-- Begin MATERIAL PROVIDED --
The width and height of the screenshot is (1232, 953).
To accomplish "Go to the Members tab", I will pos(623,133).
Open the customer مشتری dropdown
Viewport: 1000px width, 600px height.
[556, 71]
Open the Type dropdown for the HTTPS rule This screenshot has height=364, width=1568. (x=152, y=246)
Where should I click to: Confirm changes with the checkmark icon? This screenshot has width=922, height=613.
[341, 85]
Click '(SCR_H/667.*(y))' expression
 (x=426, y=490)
-- End MATERIAL PROVIDED --
-- Begin MATERIAL PROVIDED --
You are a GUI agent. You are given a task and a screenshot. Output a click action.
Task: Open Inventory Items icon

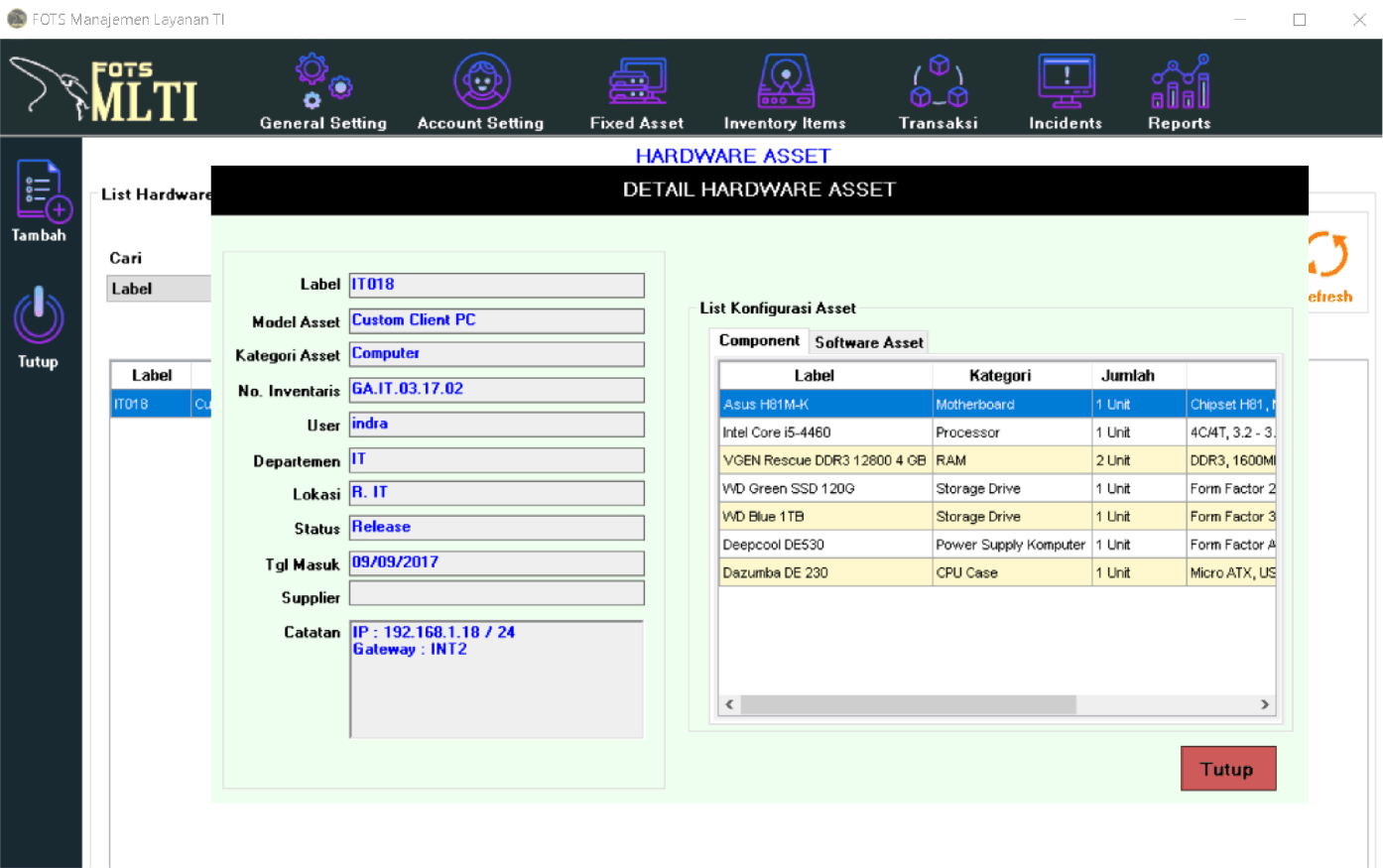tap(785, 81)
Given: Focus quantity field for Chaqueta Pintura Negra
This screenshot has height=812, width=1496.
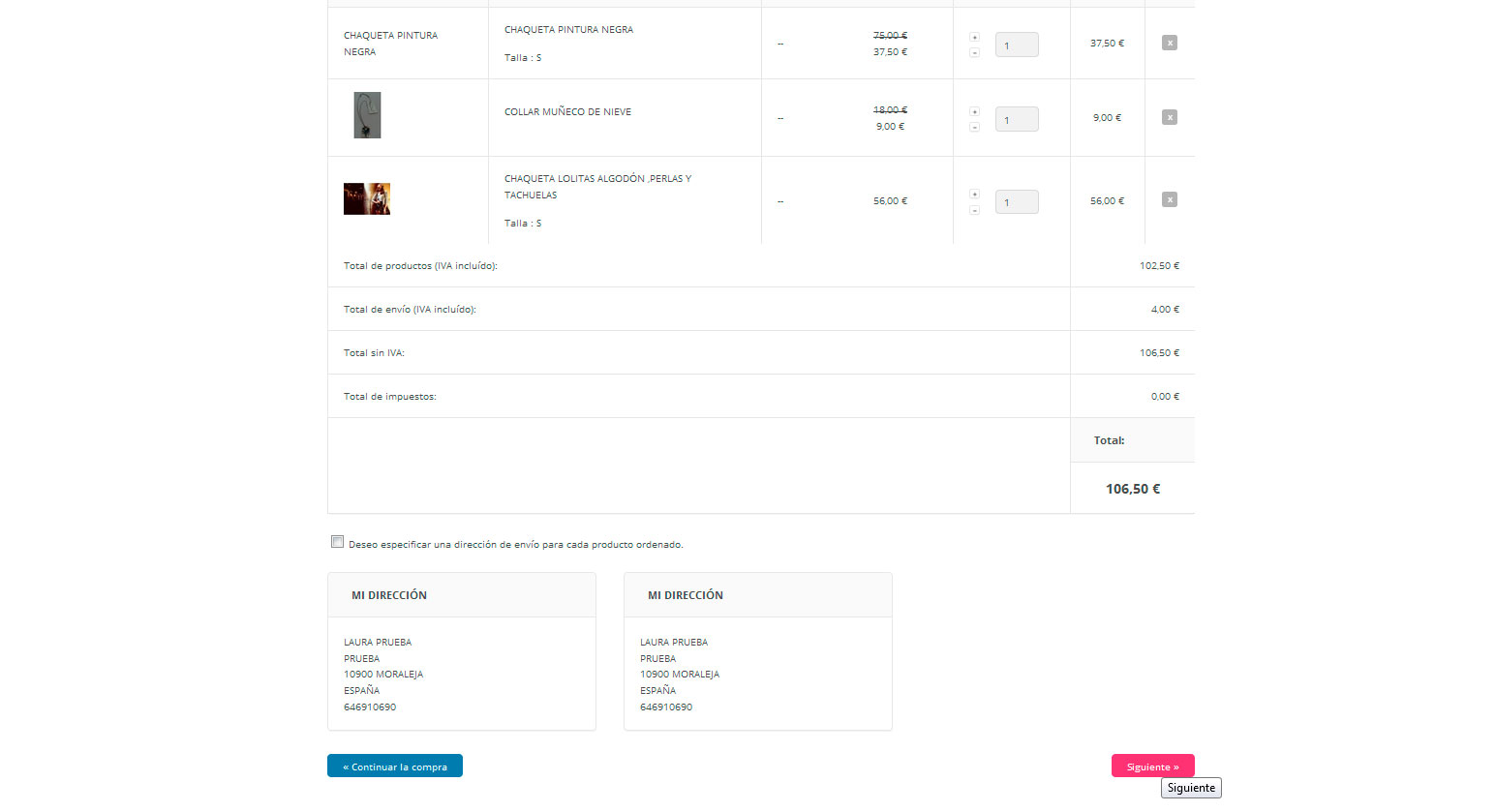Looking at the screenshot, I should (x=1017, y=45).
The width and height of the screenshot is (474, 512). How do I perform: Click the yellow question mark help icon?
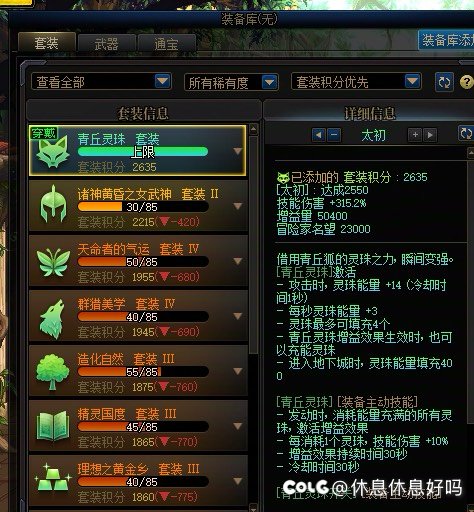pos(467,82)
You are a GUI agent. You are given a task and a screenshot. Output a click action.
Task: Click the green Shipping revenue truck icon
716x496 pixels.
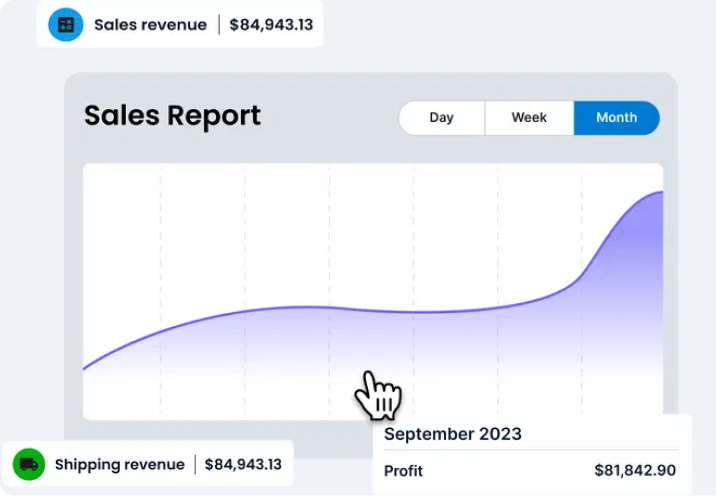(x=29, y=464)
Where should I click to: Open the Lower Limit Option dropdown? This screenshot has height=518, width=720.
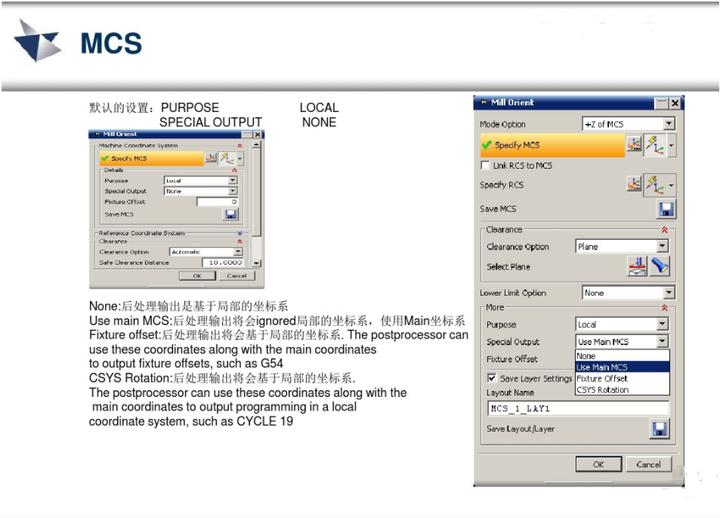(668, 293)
-- End MATERIAL PROVIDED --
EXERCISE BRIEF >>
From the records above, list every line that contains the word "height".

RESULT OF THIS TASK >>
The width and height of the screenshot is (1232, 953).
Viewport: 1000px width, 600px height.
Open the Type dropdown for the HTTPS rule This screenshot has height=364, width=1568. (x=152, y=246)
Where should I click to: Confirm changes with the checkmark icon? This screenshot has width=922, height=613.
This screenshot has height=812, width=1496.
The width and height of the screenshot is (474, 512). How do I perform: Click the yellow question mark help icon?
Where should I click to: Open the Lower Limit Option dropdown? This screenshot has height=518, width=720.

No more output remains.